Shakespeare is not our poet, but the world's,—

Therefore on him no speech! And brief for thee,

Browning! Since Chaucer was alive and hale,

No man hath walk'd along our roads with steps

So active, so inquiring eye, or tongue

So varied in discourse.

Walter Savage Landor (1775-1864): To Robert Browning.

When the blood burns, how prodigal the soul

Lends the tongue vows.

William Shakespeare (1564-1616): Hamlet. Act i. Sc. 3.

Yet the first bringer of unwelcome news

Hath but a losing office, and his tongue

Sounds ever after as a sullen bell,

Remember'd tolling a departing friend.

William Shakespeare (1564-1616): King Henry IV. Part II. Act i. Sc. 1.

Such were the notes thy once lov'd poet sung,

Till death untimely stopp'd his tuneful tongue.

Alexander Pope (1688-1744): Epistle to Robert, Earl of Oxford.

A still-soliciting eye, and such a tongue

As I am glad I have not.

William Shakespeare (1564-1616): King Lear. Act i. Sc. 1.

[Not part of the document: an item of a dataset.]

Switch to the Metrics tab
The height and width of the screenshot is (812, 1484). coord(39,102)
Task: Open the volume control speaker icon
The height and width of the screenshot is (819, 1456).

  He rolls it under his tongue as a sweet morsel.

Mathew Henry (1662-1714): Commentaries. Psalm xxxvi.

We must be free or die who speak the tongue

That Shakespeare spake, the faith and morals hold

Which Milton held.

William Wordsworth (1770-1850): It is not to be thought of.

  The hearing ear is always found close to the speaking tongue.

Ralph Waldo Emerson (1803-1882): English Traits. Race.

From all who dwell below the skies

Let the Creator's praise arise;

Let the Redeemer's name be sung

Through every land, by every tongue.

Isaac Watts (1674-1748): Psalm cxvii.

So on the tip of his subduing tongue

All kinds of arguments and questions deep,

All replication prompt, and reason strong,

For his advantage still did wake and sleep.

To make the weeper laugh, the laugher weep,

He had the dialect and different skill,

Catching all passion in his craft of will.

William Shakespeare (1564-1616): A Lover's Complaint. Line 120.

Oh for a tongue to curse the slave

Whose treason, like a deadly blight,

Comes o'er the councils of the brave,

And blasts them in their hour of might!

Thomas Moore (1779-1852): The Fire-Worshippers.

  He [Hampden] had a head to contrive, a tongue to persuade, and a hand to execute any mischief.

Edward Hyde Clarendon (1608-1674): History of the Rebellion. Vol. iii. Book vii. § 84.

No eye to watch, and no tongue to wound us,

All earth forgot, and all heaven around us.

Thomas Moore (1779-1852): Come o'er the Sea.

And who (in time) knows whither we may vent

The treasure of our tongue? To what strange shores

This gain of our best glory shall be sent

T' enrich unknowing nations with our stores?

What worlds in the yet unformed Occident

May come refin'd with th' accents that are ours?

Samuel Daniel (1562-1619): Musophilus. Stanza 163.

If all the world and love were young,

And truth in every shepherd's tongue,

These pretty pleasures might me move

To live with thee, and be thy love.

Sir Walter Raleigh (1552-1618): The Nymph's Reply to the Passionate Shepherd.

  If I reprehend anything in this world, it is the use of my oracular tongue, and a nice derangement of epitaphs!

Richard Brinsley Sheridan (1751-1816): The Rivals. Act iii. Sc. 3.

That man that hath a tongue, I say, is no man,

If with his tongue he cannot win a woman.

William Shakespeare (1564-1616): The Two Gentlemen of Verona. Act iii. Sc. 1.

The windy satisfaction of the tongue.

Alexander Pope (1688-1744): The Odyssey of Homer. Book iv. Line 1092.

And art made tongue-tied by authority.

William Shakespeare (1564-1616): Sonnet lxvi.